Begin Page text
MAT 339. Geometric Analysis - Spring 2018 - Vamsi Pingali

The texts we will be following are as follows :
1. Do Carmo, Riemannian Geometry.
2. Griffiths and Harris, Principles of Algebraic Geometry.
3. S. Donaldson, Lecture Notes for TCC Course "Geometric Analysis" .
4. J. Kazdan, Applications of Partial Differential Equations To Problems in Geometry.
5. L. Nicolaescu, Lectures on the Geometry of Manifolds .
6. T. Aubin, Some nonlinear problems in geometry.
7. C. Evans, Partial differential equations.
8. Gilbarg and Trudinger, Elliptic partial differential equations of the second order.
9. G. Szekelyhidi, Extremal Kahler metrics.
10. R.O. Wells, Differential Analysis on Complex Manifolds.
11. Kodaira, Complex Manifolds and Deformation of Complex Structures.

The course description (along with pre-requisites) can be found on this webpage.

Instructor : Vamsi Pritham Pingali,

Office : N23 in the mathematics building.

Office hours : Wed from 4-5 pm. (Feel free to come during other times after emailing me first.)

Classroom and timings : Tuesday and Thursday from 1:50-3:20 in LH-2 (basement).

The Grading policy : 25% for Homeworks, Midterm-25%, and 50% for the Final. Under NO circumstances will makeup exams be held for the midterm. If you have a valid and provable excuse, (Schedule conflicts with other courses do NOT constitute as valid excuses. You are supposed to resolve them before registering for the courses.) then your performance on the other exams shall determine your grade on your midterms.
End Page text
Begin Recorded information
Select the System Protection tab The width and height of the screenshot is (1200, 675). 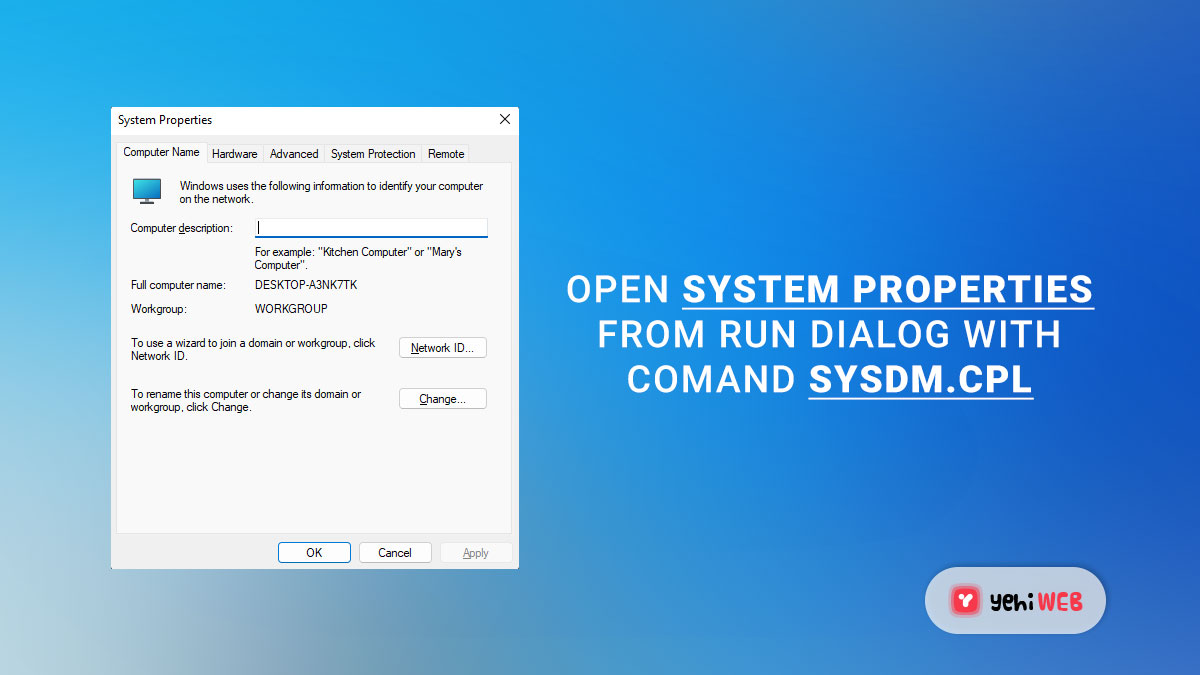(373, 154)
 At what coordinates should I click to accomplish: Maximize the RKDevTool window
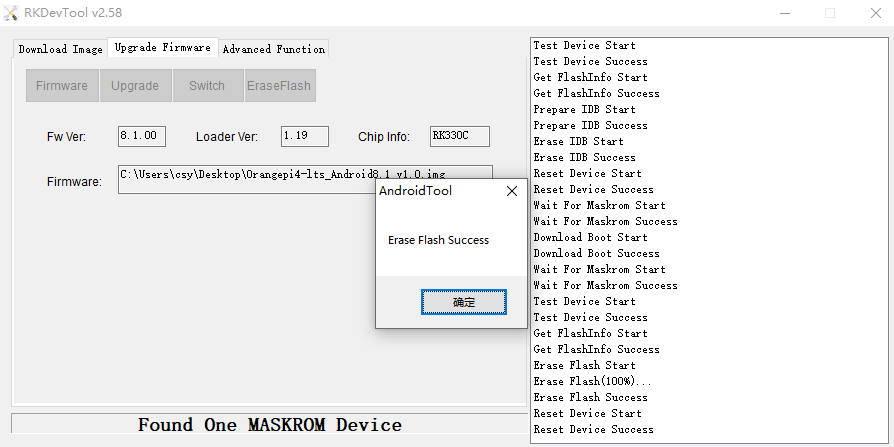point(830,13)
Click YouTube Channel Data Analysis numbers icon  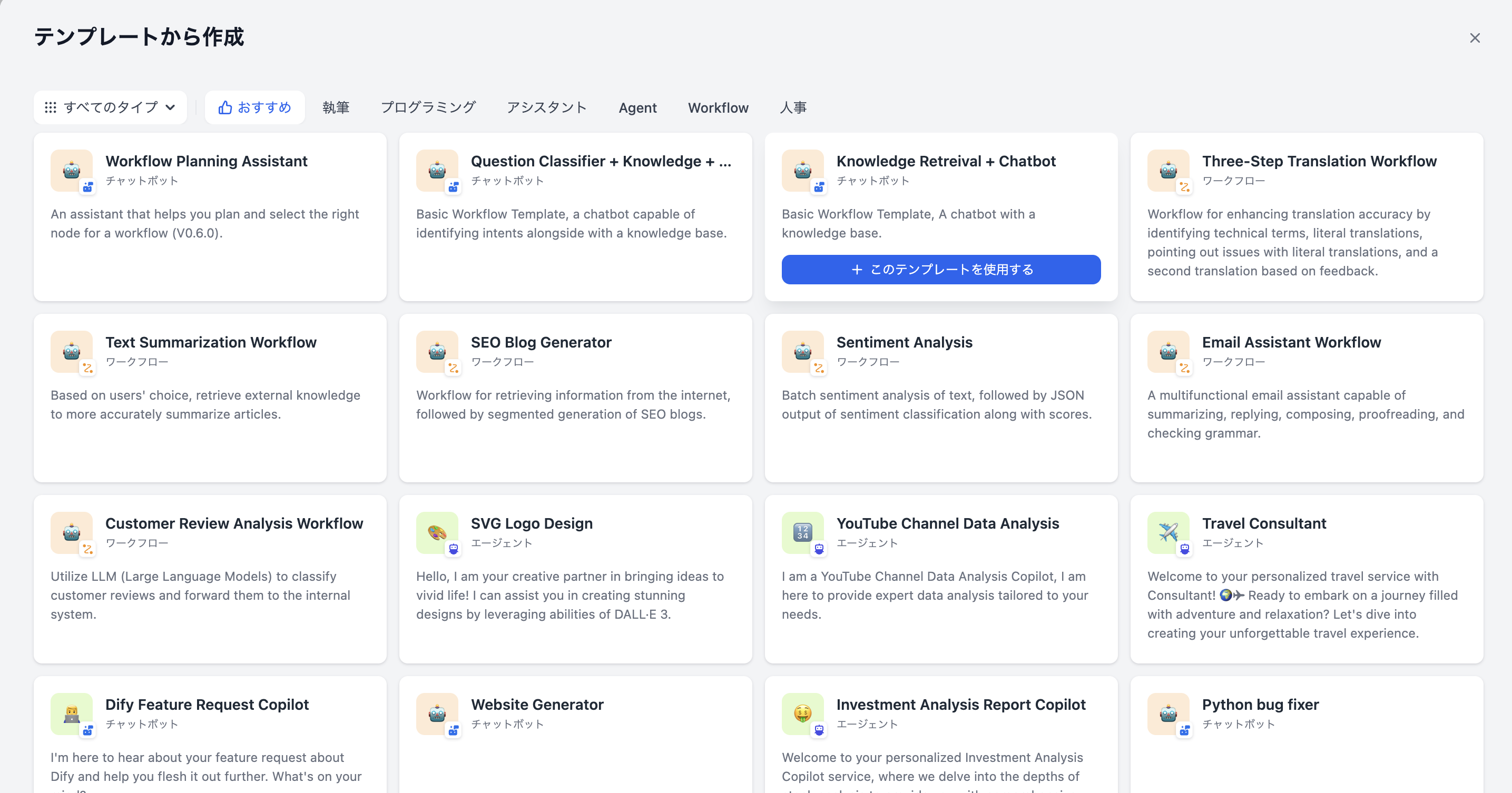click(x=802, y=532)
End Recorded information
● **Parts of the exercise**
1. From the course page for MAT 339, list each reading whose title mentions partial differential equations, giving its author(s) as shown.
2. Extend the MAT 339 course page by writing what follows its final sentence on the grading policy.

● **Exercise results**
1.
- J. Kazdan, Applications of Partial Differential Equations To Problems in Geometry
- C. Evans, Partial differential equations
- Gilbarg and Trudinger, Elliptic partial differential equations of the second order

2.
Moodle : The grades for your HW, Midterms, and Final will be posted on this webpage

Exams :

The Midterm shall be held on from 1:50-3:20 in the class on 27th Feb 2018 (Tuesday).

The final for this course will be held on April 25 (Wednesday) from 2 PM-5PM in TBA.

Ethics: Read the information on the IISc student ethics page. In short, cheating is a silly thing. Don't do it. As for homeworks, write them up on your own. You are allowed to discuss them amongst yourselves but please write the solutions on your own. That said I must hasten to add that you learn mathematics best when you solve the problems entirely by yourself.

Here is the tentative schedule. (It is subject to changes and hence visiting this webpage regularly is one of the best ideas in the history of best ideas.)



 Syllabus to be covered


1st Jan-6th Jan

Logistics, goals of the course, the Poisson ODE (Tuesday notes), the Poisson PDE, weak derivatives ((Thursday notes)


7th Jan-13th Jan

Mollification, Sobolev spaces, Sobolev embedding (Tuesday notes), Compactness, Definition of constant coefficient elliptic operators (Thursday notes)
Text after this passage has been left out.